**SELECTED TEXT**
A value with the magnitude of x and the sign of y

nextafter

binary

The next representable value after x in the direction of y

copysign carries the magnitude of its first argument through unchanged, so copysign(+inf, -1.0) produces negative infinity and therefore throws std::underflow_error. Likewise fmax and fmin ignore a single NaN, but if their result is an infinity (for example fmax(+inf, 3.0)) the result check still throws.

Fused Multiply-Add

template <non_bounded_float_library_type T>
BOOST_SAFE_NUMBERS_HOST_DEVICE [[nodiscard]] constexpr auto fma(const T x, const T y, const T z) -> T;

Computes x * y + z as a single operation, with a single rounding step.

Scaling Functions

These scale a floating-point value by a power of two using an integer exponent.

template <non_bounded_float_library_type T>
BOOST_SAFE_NUMBERS_HOST_DEVICE [[nodiscard]] constexpr auto ldexp(const T x, const int exp) -> T;

template <non_bounded_float_library_type T>
BOOST_SAFE_NUMBERS_HOST_DEVICE [[nodiscard]] constexpr auto scalbn(const T x, const int exp) -> T;

template <non_bounded_float_library_type T>
BOOST_SAFE_NUMBERS_HOST_DEVICE [[nodiscard]] constexpr auto scalbln(const T x, const long exp) -> T;
Function Description

ldexp

Multiplies x by 2 raised to the power exp

scalbn

Multiplies x by 2 raised to the power exp (equivalent to ldexp on binary radix platforms)

**SET TASK**
Which functions have a full template declaration in the excerpt? Name each one. The rows after this point are separate material with no connection to the excerpt.

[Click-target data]
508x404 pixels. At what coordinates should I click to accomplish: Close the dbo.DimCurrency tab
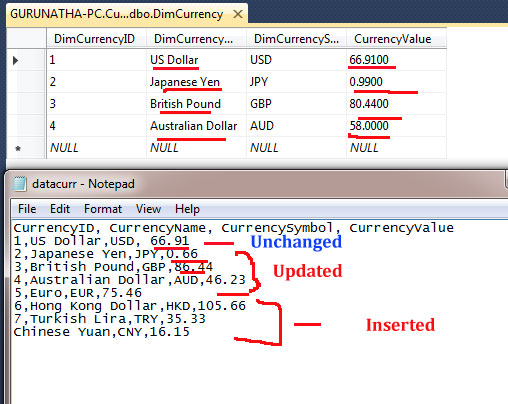pos(238,14)
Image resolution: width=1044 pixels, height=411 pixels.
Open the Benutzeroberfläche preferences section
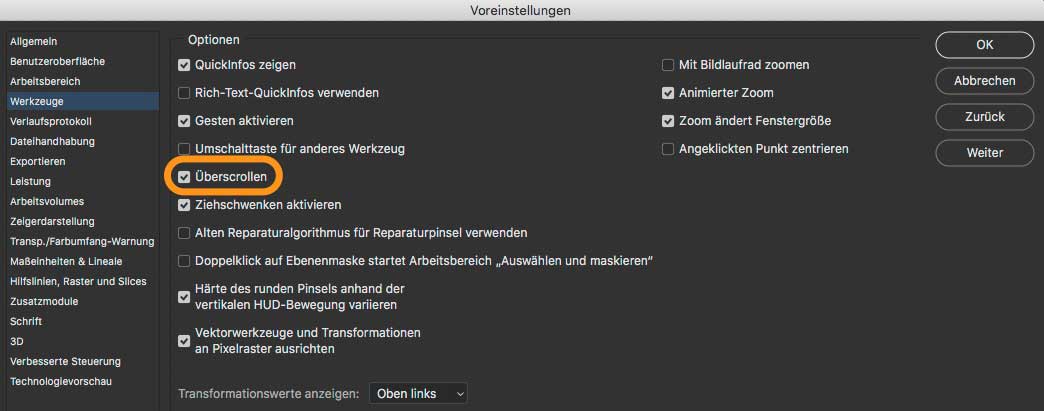coord(57,61)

**SOLUTION FOR THIS EXERCISE**
fma, ldexp, scalbn, scalbln